Transcribe only the lines of the listing below from the one holding "Task: Go to the next page arrow" through the one holding "Task: Click the printer icon in toolbar", inclusive, without any change.

**********

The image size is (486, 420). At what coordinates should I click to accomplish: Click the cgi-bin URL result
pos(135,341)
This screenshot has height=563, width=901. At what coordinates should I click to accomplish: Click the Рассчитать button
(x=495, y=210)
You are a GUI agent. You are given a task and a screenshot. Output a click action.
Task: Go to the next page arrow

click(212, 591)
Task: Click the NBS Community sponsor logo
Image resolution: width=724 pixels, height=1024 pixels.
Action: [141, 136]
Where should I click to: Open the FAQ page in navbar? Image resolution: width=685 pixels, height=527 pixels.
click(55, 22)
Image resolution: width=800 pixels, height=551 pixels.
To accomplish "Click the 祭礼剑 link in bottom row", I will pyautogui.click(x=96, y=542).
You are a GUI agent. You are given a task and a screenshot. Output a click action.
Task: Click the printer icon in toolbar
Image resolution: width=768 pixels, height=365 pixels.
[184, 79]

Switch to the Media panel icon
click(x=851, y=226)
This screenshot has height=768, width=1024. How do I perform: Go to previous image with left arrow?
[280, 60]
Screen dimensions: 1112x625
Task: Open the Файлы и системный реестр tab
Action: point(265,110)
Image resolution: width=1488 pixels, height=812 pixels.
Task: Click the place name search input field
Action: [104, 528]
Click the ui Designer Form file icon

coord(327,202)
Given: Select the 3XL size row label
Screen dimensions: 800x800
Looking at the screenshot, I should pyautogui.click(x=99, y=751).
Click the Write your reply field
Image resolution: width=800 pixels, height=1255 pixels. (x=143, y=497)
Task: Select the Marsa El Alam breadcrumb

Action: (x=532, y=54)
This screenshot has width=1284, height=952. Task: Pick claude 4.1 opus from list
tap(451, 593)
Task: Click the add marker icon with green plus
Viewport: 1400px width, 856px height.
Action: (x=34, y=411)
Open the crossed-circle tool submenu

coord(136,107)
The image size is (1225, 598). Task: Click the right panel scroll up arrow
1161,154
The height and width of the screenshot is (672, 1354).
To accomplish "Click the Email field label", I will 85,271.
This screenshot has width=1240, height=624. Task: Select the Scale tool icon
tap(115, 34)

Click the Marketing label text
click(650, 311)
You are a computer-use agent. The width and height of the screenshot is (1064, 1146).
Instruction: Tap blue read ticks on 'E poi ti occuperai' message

**********

WRITTEN SOLUTION |
Task: Go to the next page arrow

click(212, 591)
Task: Click the NBS Community sponsor logo
Image resolution: width=724 pixels, height=1024 pixels.
Action: [141, 136]
Where should I click to: Open the FAQ page in navbar? Image resolution: width=685 pixels, height=527 pixels.
click(55, 22)
Image resolution: width=800 pixels, height=551 pixels.
To accomplish "Click the 祭礼剑 link in bottom row", I will pyautogui.click(x=96, y=542).
You are a GUI agent. You are given a task and a screenshot. Output a click action.
Task: Click the printer icon in toolbar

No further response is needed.